**Given instruction a:** Pull out every line of the records below that contains the string "from", treating uppercase and lowercase as different.

Abstract:
In one embodiment, a method may include performing a copy-on-write in response to a write error from a first system, where the copy-on-write copies to a second system. The method may further include receiving a write request at the first system from a third system. The method may additionally include storing the data from the write request in a cache. The method may also include reporting successful execution of the write request. The method may further include writing data from the write request to a drive in the first system. The method may additionally include receiving the write error from the drive. In an additional embodiment, performing the copy-on-write may use the data stored in the cache.

Description:
BACKGROUND OF THE INVENTION 
       [0001]    Some storage and disk drive systems do not handle conditions where a drive is unable to fulfill a write request. Such conditions can be an indicator that the drive is unusable and should be removed. However, more reliable drive error reporting allows finer granularity in error handling. 
       SUMMARY OF THE INVENTION 
       [0002]    Embodiments of the present invention address the foregoing. In embodiments, a method may include performing a copy-on-write in response to a write error from a first system, where the copy-on-write copies to a second system. 
         [0003]    The method may further include receiving a write request at the first system from a third system. The method may additionally include storing the data from the write request in a cache. The method may also include reporting successful execution of the write request. The method may further include writing data from the write request to a drive in the first system. The method may additionally include receiving the write error from the drive. In an additional embodiment, performing the copy-on-write  may use the data stored in the cache. 
         [0004]    The second system may service data in a same way as the first system. 
         [0005]    Performing the copy-on-write may include copying a containing data unit including the write error. In another embodiment, performing the copy-on-write may include copying a containing data unit including the location that caused the write error. The containing data unit may be data from a write request that generated the write error.

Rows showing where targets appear
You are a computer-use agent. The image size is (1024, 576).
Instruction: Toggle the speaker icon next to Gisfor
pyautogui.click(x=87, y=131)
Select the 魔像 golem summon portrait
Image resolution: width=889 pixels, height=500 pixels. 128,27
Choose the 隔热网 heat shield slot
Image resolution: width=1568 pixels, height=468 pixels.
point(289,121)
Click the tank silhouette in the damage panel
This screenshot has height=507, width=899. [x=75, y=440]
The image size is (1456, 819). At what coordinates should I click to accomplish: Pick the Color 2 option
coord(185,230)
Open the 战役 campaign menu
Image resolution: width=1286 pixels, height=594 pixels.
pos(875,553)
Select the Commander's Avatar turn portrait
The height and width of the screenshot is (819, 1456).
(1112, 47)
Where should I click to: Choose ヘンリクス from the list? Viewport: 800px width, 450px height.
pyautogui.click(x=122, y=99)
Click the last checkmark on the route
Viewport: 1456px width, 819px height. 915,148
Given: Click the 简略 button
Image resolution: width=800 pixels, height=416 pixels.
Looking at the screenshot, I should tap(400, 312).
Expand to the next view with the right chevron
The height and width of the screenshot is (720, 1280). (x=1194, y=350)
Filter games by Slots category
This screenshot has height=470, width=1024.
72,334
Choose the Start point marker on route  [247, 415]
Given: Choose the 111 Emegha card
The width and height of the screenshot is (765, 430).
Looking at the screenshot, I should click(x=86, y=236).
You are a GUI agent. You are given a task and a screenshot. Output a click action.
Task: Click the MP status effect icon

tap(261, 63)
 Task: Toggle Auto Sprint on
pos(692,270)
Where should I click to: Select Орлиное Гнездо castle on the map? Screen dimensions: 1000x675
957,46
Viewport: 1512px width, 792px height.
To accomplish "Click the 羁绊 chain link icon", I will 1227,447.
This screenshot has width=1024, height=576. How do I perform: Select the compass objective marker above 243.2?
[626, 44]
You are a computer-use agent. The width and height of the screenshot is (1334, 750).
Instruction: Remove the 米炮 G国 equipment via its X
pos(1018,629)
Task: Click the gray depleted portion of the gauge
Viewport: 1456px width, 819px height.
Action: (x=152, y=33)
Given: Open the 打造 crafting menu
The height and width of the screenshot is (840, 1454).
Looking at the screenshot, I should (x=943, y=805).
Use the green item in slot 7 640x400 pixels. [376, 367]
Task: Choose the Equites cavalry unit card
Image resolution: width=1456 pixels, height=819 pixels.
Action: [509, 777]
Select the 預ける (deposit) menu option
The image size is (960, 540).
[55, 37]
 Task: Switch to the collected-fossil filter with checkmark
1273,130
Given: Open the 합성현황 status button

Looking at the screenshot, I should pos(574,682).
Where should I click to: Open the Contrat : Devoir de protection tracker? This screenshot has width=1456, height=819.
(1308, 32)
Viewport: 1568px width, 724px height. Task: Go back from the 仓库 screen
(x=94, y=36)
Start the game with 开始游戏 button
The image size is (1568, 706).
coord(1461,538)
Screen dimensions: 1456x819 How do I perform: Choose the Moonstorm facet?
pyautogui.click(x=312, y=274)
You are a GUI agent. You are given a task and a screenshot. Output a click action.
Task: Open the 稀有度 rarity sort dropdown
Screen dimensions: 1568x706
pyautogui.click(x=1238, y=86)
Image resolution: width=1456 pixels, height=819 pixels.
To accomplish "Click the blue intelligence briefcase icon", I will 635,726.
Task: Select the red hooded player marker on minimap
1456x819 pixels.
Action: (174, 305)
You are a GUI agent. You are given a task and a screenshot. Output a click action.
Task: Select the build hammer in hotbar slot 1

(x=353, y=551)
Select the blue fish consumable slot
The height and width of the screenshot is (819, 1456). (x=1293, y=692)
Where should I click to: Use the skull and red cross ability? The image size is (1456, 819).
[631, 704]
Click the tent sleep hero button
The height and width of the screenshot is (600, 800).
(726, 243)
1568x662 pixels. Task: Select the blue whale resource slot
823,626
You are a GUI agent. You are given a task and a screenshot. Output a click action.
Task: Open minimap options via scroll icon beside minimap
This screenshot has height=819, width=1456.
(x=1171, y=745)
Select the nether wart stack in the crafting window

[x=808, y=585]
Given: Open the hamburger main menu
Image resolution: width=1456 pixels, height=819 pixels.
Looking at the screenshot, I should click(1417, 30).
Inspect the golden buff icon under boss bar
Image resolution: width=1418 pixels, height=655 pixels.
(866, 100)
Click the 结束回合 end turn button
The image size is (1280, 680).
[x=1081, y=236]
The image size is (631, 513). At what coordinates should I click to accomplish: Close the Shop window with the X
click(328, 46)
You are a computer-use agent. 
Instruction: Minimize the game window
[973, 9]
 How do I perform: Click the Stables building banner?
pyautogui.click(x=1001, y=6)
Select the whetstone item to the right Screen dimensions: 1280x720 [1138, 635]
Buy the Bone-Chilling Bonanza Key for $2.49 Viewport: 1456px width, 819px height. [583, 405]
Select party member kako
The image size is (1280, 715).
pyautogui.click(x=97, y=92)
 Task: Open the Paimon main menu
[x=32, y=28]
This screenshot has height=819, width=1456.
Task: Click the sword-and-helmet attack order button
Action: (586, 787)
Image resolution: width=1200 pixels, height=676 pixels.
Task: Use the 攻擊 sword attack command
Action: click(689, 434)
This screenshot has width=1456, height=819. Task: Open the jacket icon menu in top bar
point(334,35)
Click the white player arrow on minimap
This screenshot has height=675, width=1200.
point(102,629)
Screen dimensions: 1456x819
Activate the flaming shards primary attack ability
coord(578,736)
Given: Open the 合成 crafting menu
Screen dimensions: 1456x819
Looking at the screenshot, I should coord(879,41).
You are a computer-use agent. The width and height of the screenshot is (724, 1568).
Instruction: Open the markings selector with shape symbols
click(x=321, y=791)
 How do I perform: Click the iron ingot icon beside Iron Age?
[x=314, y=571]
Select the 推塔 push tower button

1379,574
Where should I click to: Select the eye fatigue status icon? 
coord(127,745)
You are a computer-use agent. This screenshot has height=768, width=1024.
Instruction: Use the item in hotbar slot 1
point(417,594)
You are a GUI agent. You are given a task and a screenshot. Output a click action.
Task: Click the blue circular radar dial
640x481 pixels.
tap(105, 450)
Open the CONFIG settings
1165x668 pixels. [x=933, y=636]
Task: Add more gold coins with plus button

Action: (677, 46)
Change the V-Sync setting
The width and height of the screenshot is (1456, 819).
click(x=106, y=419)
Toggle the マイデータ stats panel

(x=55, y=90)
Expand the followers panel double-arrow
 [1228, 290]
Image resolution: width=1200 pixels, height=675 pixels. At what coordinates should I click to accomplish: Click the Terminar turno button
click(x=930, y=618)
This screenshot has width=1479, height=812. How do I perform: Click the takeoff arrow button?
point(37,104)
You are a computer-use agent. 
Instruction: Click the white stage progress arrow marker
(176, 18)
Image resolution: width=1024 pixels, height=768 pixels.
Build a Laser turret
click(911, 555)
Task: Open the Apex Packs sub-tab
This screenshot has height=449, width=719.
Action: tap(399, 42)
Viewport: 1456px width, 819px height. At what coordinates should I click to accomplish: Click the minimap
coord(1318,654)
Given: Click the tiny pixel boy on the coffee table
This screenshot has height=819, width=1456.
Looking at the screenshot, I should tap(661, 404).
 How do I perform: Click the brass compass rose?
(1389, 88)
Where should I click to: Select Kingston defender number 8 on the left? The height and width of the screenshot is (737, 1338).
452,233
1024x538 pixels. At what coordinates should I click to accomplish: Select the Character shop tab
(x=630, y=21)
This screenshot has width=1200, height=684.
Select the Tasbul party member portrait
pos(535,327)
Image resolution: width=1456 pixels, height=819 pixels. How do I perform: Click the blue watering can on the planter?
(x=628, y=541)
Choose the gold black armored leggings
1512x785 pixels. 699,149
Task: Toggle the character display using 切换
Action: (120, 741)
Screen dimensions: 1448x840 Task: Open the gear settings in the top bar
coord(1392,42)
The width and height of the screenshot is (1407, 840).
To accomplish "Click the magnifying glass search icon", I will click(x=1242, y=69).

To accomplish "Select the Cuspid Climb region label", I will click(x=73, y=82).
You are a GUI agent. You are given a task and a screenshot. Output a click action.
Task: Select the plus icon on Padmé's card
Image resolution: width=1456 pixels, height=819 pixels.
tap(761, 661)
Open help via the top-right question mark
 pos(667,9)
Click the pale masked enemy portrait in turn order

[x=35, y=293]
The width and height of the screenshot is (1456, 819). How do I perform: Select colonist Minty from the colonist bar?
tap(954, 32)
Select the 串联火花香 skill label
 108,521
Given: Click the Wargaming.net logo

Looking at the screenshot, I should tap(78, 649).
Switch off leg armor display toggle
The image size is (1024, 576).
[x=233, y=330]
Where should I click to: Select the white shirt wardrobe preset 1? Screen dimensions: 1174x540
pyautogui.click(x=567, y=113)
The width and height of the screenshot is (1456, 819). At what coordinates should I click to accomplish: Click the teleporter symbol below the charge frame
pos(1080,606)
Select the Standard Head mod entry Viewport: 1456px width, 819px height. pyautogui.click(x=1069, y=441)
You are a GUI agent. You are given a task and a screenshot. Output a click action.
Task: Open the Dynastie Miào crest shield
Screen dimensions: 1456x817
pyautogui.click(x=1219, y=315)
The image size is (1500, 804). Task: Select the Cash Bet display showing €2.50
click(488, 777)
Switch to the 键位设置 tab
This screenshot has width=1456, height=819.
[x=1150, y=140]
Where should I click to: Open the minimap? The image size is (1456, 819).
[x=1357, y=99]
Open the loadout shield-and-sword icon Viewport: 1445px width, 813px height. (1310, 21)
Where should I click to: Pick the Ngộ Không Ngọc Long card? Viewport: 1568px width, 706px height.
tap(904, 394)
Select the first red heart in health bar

**Given instruction b:** Repeat the entire copy-on-write patent text above word for word.

**Task answer a:**
Where should I click to: Choose ヘンリクス from the list? Viewport: 800px width, 450px height.
Viewport: 1568px width, 724px height. Task: Go back from the 仓库 screen
The width and height of the screenshot is (1456, 819). How do I perform: Select colonist Minty from the colonist bar?

**Task answer b:**
Abstract:
In one embodiment, a method may include performing a copy-on-write in response to a write error from a first system, where the copy-on-write copies to a second system. The method may further include receiving a write request at the first system from a third system. The method may additionally include storing the data from the write request in a cache. The method may also include reporting successful execution of the write request. The method may further include writing data from the write request to a drive in the first system. The method may additionally include receiving the write error from the drive. In an additional embodiment, performing the copy-on-write may use the data stored in the cache.

Description:
BACKGROUND OF THE INVENTION 
       [0001]    Some storage and disk drive systems do not handle conditions where a drive is unable to fulfill a write request. Such conditions can be an indicator that the drive is unusable and should be removed. However, more reliable drive error reporting allows finer granularity in error handling. 
       SUMMARY OF THE INVENTION 
       [0002]    Embodiments of the present invention address the foregoing. In embodiments, a method may include performing a copy-on-write in response to a write error from a first system, where the copy-on-write copies to a second system. 
         [0003]    The method may further include receiving a write request at the first system from a third system. The method may additionally include storing the data from the write request in a cache. The method may also include reporting successful execution of the write request. The method may further include writing data from the write request to a drive in the first system. The method may additionally include receiving the write error from the drive. In an additional embodiment, performing the copy-on-write  may use the data stored in the cache. 
         [0004]    The second system may service data in a same way as the first system. 
         [0005]    Performing the copy-on-write may include copying a containing data unit including the write error. In another embodiment, performing the copy-on-write may include copying a containing data unit including the location that caused the write error. The containing data unit may be data from a write request that generated the write error.